Aucune université française ne se trouve dans le classement des soixante premières universités mondiales. Aucune université française ne figure parmi les seize premières universités européennes. Près de 15% des jeunes sortis de l’enseignement supérieur depuis l’année 2001 sont au chômage trois ans après la fin de leurs études. L’hypocrisie sur la sélection est totale puisque refusée à l’entrée, la sélection se fait, en réalité, par l’échec. Dans les disciplines littéraires et juridiques seulement un quart des étudiants s’inscrivent en troisième année. Les trois autres quarts échouent ou abandonnent au cours des deux premières années.

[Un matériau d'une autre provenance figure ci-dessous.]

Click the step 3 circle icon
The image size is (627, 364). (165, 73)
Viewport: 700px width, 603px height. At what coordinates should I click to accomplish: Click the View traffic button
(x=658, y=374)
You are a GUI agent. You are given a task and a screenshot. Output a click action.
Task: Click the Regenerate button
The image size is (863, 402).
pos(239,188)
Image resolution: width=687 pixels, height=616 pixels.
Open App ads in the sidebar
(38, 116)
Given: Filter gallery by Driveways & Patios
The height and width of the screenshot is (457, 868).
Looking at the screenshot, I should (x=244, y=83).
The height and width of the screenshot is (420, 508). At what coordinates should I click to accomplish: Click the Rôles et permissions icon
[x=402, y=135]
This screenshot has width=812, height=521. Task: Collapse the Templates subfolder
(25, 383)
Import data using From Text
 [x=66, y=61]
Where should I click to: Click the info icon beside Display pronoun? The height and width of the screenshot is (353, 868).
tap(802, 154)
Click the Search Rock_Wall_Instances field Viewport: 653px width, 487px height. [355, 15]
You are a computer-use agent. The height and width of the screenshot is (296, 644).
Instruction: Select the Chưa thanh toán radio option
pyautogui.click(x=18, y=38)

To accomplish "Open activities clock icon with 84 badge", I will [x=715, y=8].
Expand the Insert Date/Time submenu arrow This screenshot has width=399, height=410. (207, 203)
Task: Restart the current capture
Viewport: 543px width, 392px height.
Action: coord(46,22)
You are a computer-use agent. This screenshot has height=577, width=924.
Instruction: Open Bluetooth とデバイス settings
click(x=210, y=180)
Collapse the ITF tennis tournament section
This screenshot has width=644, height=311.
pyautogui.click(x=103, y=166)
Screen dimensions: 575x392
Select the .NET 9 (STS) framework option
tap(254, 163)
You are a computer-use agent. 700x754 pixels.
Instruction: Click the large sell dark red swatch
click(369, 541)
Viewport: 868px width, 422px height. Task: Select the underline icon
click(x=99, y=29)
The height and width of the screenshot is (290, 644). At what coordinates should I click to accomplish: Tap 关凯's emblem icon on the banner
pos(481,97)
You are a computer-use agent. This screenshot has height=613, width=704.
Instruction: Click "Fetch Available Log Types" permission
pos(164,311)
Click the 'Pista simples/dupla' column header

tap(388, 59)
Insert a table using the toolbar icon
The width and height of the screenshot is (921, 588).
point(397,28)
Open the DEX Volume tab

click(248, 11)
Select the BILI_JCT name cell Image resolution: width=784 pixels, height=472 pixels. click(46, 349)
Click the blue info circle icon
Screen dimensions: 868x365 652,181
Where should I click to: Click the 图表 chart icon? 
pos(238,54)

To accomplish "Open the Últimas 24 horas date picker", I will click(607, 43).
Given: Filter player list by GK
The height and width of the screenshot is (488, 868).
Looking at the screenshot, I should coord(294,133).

Et, pour ceux qui réussissent le deuxième cycle, seuls 30% ont un emploi de cadre.
L’hypocrisie est telle que l’on feint de ne pas voir que la France pratique un système d’enseignement supérieur à deux vitesses. Comme sous l’Ancien Régime, il existe plusieurs ordres. Les étudiants bien nés ou ceux dont les parents sont bien informés choisissent les filières sélectives (classes préparatoires, grandes écoles, quelques filières professionnelles et écoles d’ingénieurs). Seules ces filières parviennent à conduire leurs élèves à insertion professionnelle réussie. Certains élèves y sont même payés et coûtent de 30 000 ou 40 000 euros par an. Ces grandes écoles favorisent l’autoreproduction des élites politiques, économiques et administratives. De l’autre côté, les universités constituent le plus souvent des voies de garage pour les enfants des familles les plus modestes.
En revanche, la recherche est quasiment absente des grandes écoles, ce qui coupe le management des entreprises et de l’administration de l’innovation et de la recherche.
En fait, l’essentiel des crédits de recherche est distribué aux grands établissements (CNRS, notamment), eux-mêmes le plus souvent coupés des universités et des besoins du monde économique et industriel.
On comprend alors que les jeunes chercheurs les plus brillants partent massivement à l’étranger.
Pour limiter ce noir tableau à l’essentiel, mais il y aurait tant à dire, on ajoutera que les gouvernements successifs se sont évertués à centraliser et à compliquer un système de plus en plus lourd. La réforme LMD (licence, maîtrise, Doctorat) qui devrait constituer une heureuse grille de lecture des diplômes à l’échelon européen a conduit partout en Europe à la simplification, à la souplesse et à l’émulation. Les universités européennes y ont gagné en énergie, en lisibilité et en efficacité. En France, cette réforme a conduit au renforcement de la tutelle ministérielle la plus tatillonne qui soit pour la définition des diplômes, pour celle de leur contenu et surtout pour la désignation des universités qui seront – ou non – habilitées à les délivrer. Le ministère en a tiré prétexte pour redessiner une carte universitaire à plusieurs vitesses où seules certaines universités seront des universités d’excellence. Les autres seront des enseignements supérieurs de second ordre appelés à se paupériser plus encore. C’est un nouveau gosplan à la française !
Il est vrai que de leur côté les universités ne pouvaient guère elles-mêmes être efficaces pour mettre la réforme LMD en œuvre, empêtrées qu’elles sont par la composition pléthorique, démagogique et hypersyndicalisée de leurs multiples conseils ou comités.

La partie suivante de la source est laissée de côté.